Senator Christine Rolfes (D-Bainbridge Island), Chair of the powerful Senate Ways and Means Committee, was undaunted, saying:

“This kind of windfall, actually surprising revenue increase, could portend receiving more than we thought next year too…”

Supporters of the new income tax celebrated, saying:

“This news shows what we have said all along---we have the ability to fully fund our education system when we ask the wealthy to come to the table like the rest of us and pay what they truly owe in taxes,” said Treasure Mackley, executive director of Invest in WA Now.

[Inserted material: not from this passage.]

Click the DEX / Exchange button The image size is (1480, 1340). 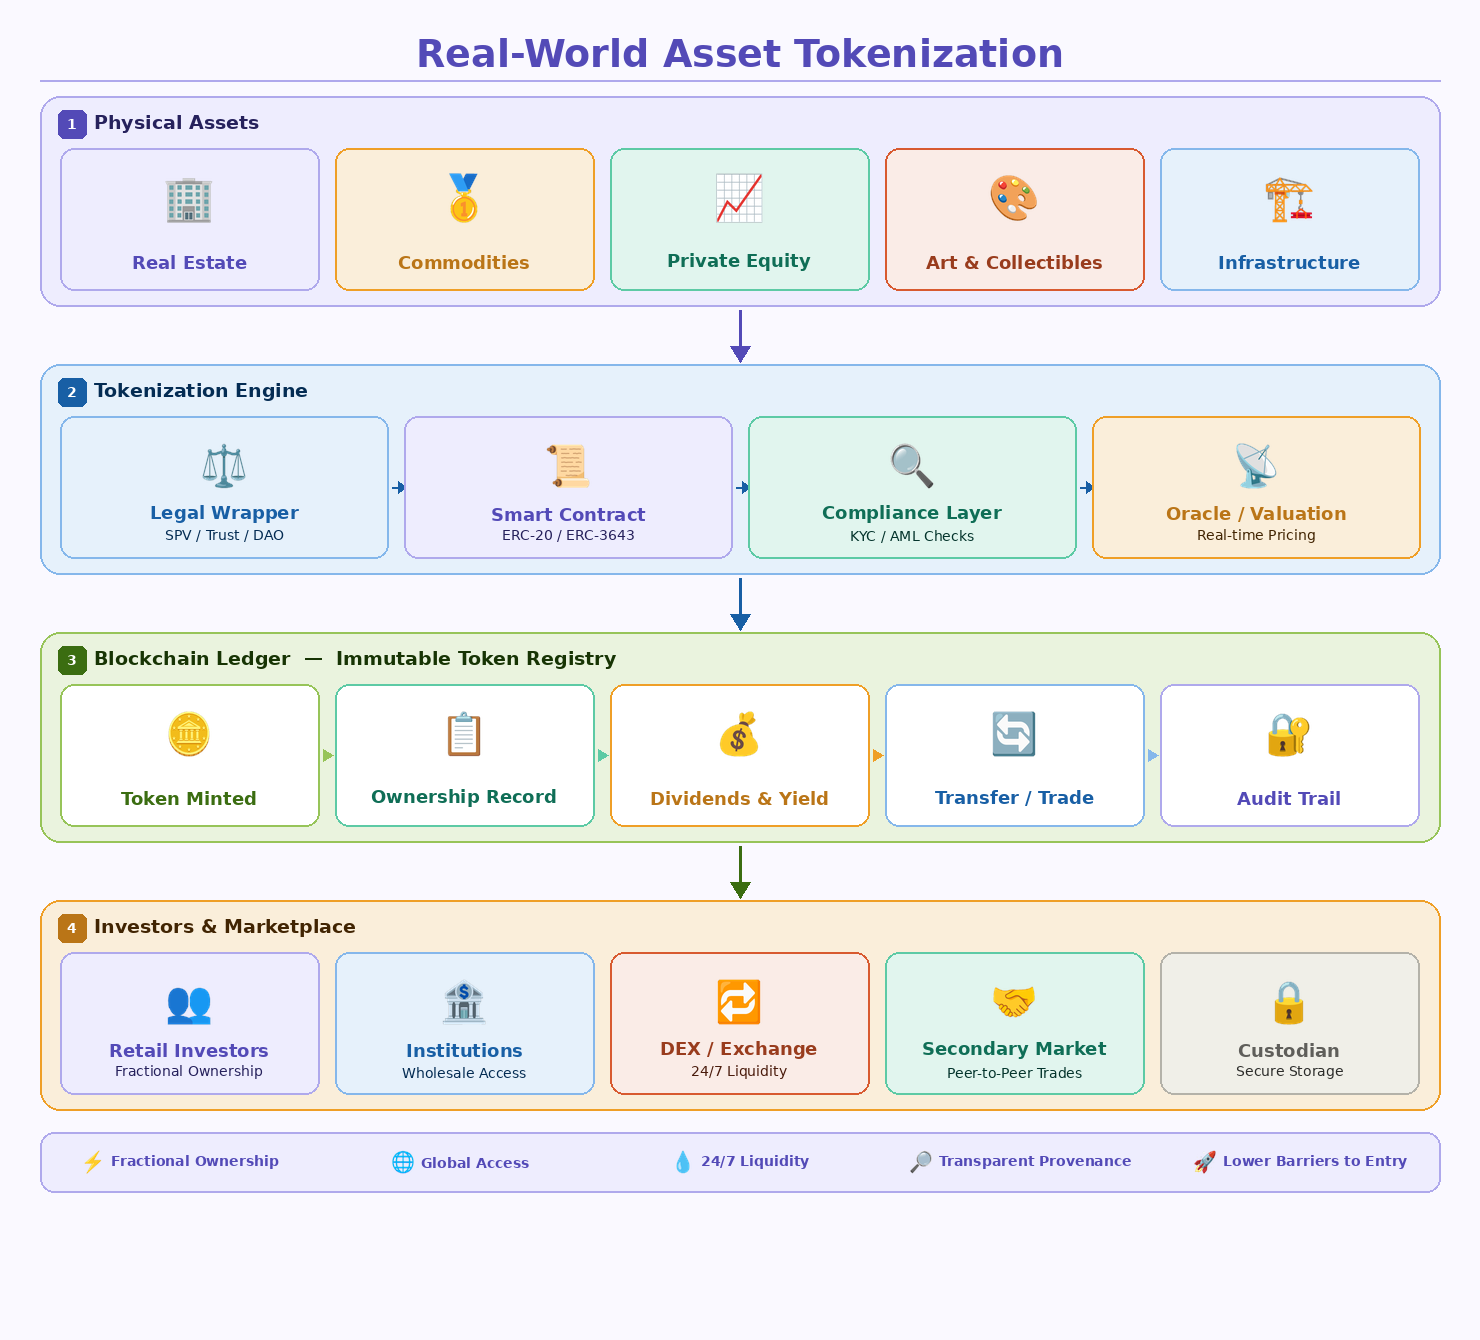739,1023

Of course Mackley is being deceptive.  Wealthy taxpayers are not being “asked” – they are being forced.  And the claim “what they truly owe” is especially dangerous and undemocratic.  What citizens owe in tax is based on law, not on what another private citizen thinks other people should pay.

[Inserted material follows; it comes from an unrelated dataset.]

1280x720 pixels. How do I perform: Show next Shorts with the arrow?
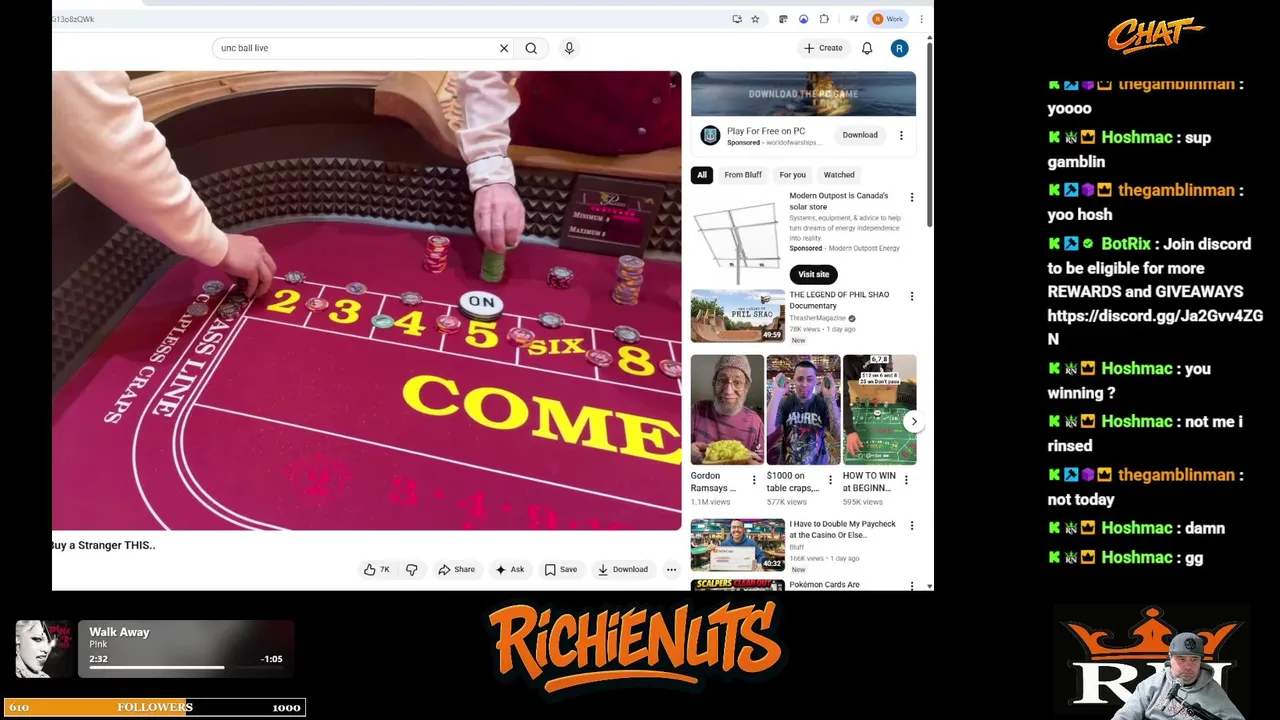tap(913, 422)
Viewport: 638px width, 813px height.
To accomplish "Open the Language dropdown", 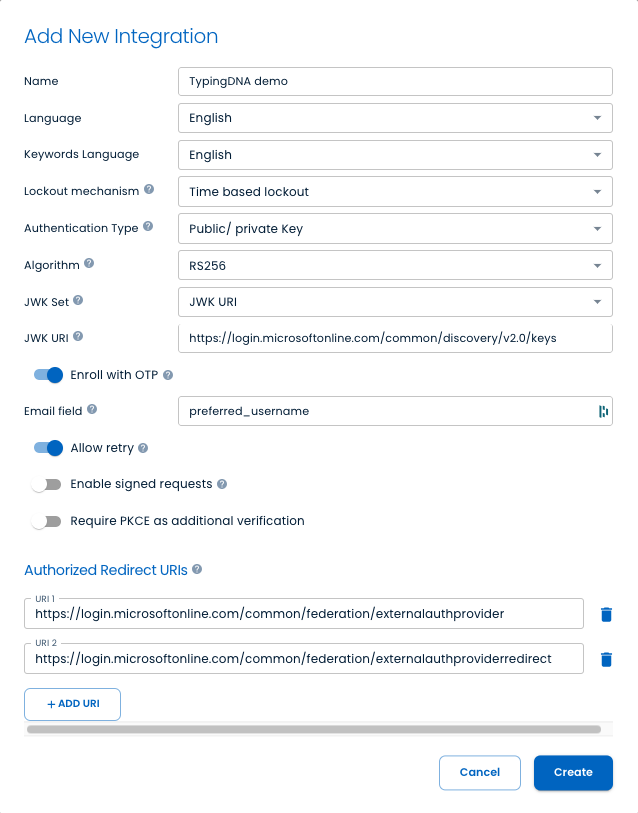I will [394, 118].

Regarding education, public schools have plenty of money. 

Spending on K-12 schools has doubled over last ten years, from $10,058 per student in 2012-13 to $19,000 per student in 2022-23. (See, Workload/Staffing/Finance chart for the state of Washington.)

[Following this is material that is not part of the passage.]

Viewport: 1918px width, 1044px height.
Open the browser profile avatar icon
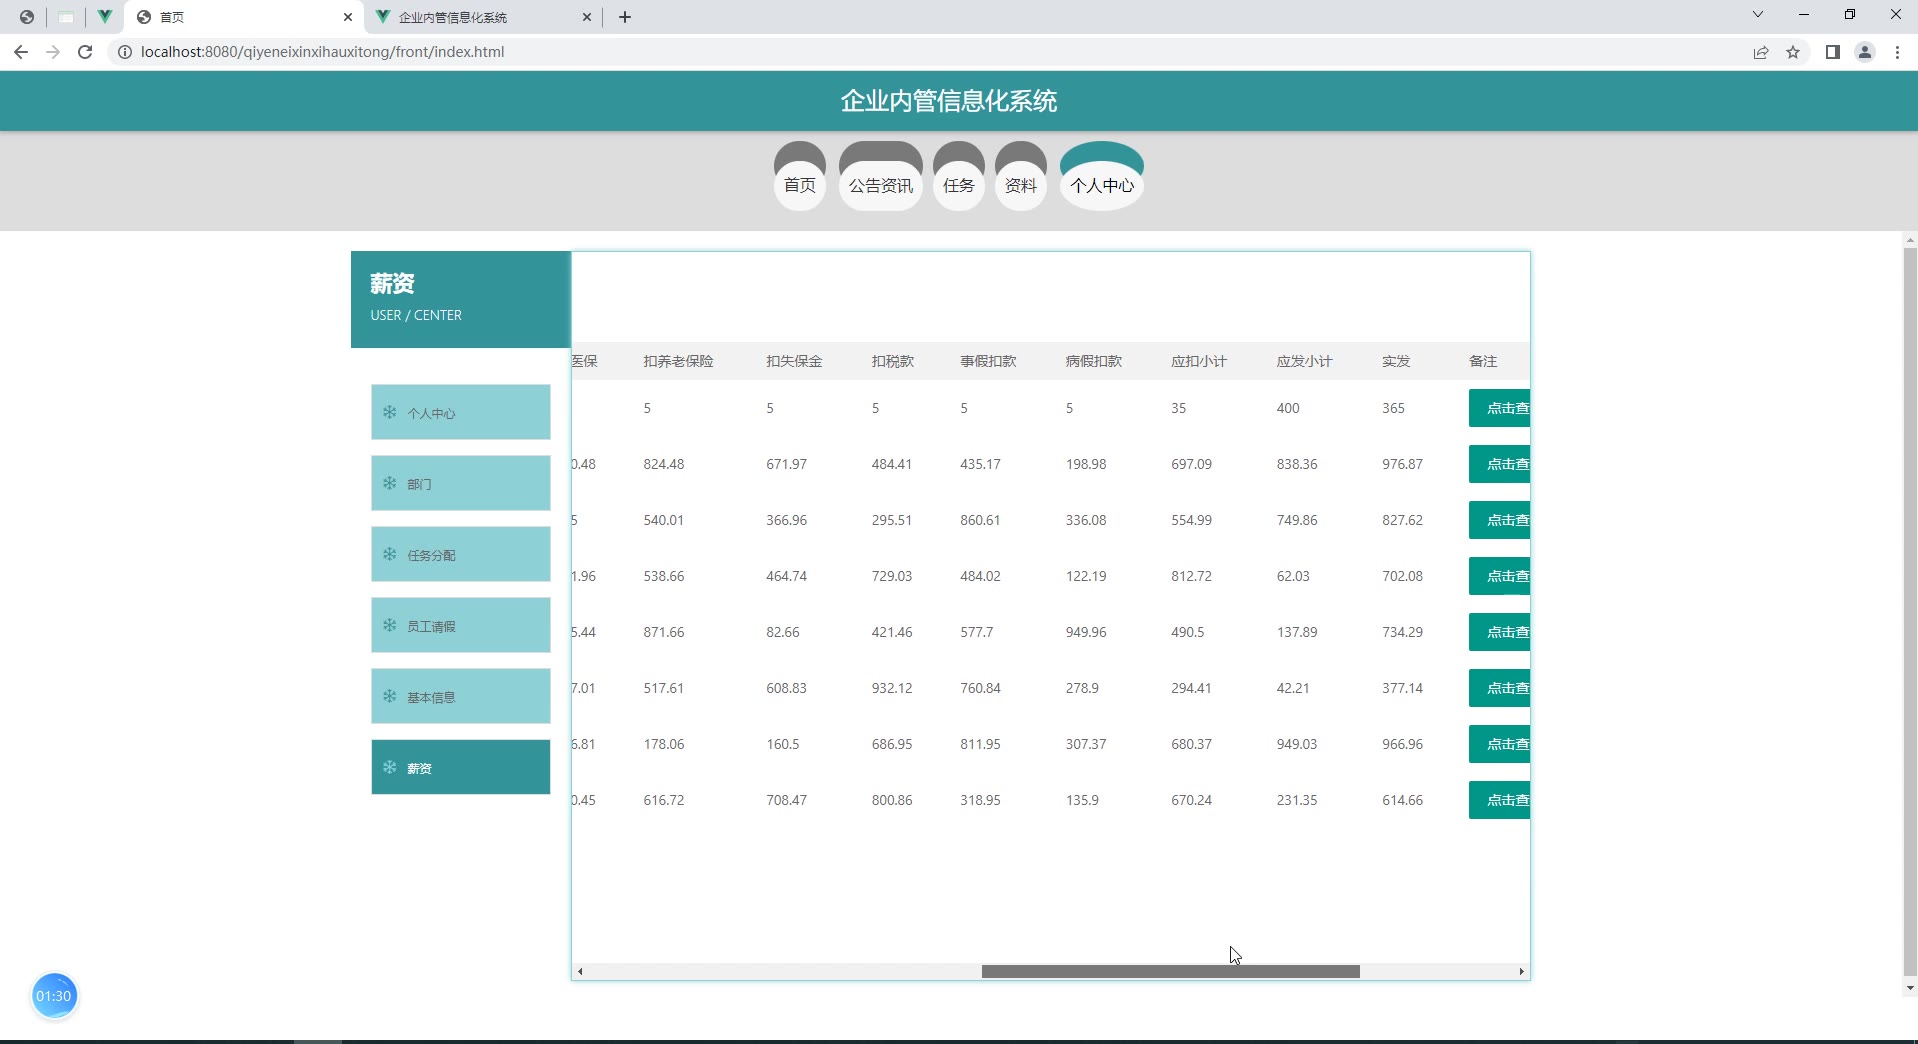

This means classrooms of 20 students get $380,000 in taxpayer funds.

The numbers show schools are fully funded, especially when compared to the $12,347 per student cost of tuition at an average private school in Washington state. (See Private School Review:

Yet education unions, bureaucracies and activists continue to make this false claim, demanding more money no matter how much money taxpayers provide. Only ten years ago, in 2012-13, total education spending from all state, local and federal sources was $10 billion. Today it’s $19.7 billion. The new state biennial budget provides over $33 billion in state operating funding to the schools, plus $588 million more in capital funding for school construction.

In reality “fully funding” means “more money for adults in the system,” especially the salaries of school superintendents. For example, the salary of the superintendent of Sunnyside, a small district of nine schools in the Yakima valley, exceeded $500K in 2021:

Today Washington’s teachers are among the highest paid in the country, the fifth-highest paid according to this comparison. Teacher pay is not based on merit; the best teachers are paid the same as the worst.

As Washington continues to add billions of dollars to the monopoly K-12 schools, lawmakers across the country are taking a different approach, by expanding choices. Seven states have passed universal school choice laws offering parents publicly funded scholarships or Education Savings Accounts for homeschooling or paying private school tuition. These forward-looking states are West Virginia, Iowa, Arizona, Florida, Utah, Oklahoma and Arkansas.

Funding the student, not the system, is taking off across the country. By contrast, here in Washington state “fully funding the schools” means funding the interests of powerful unions, bureaucracies, and feeding ever-growing amounts of tax money into an increasing unpopular monopoly system.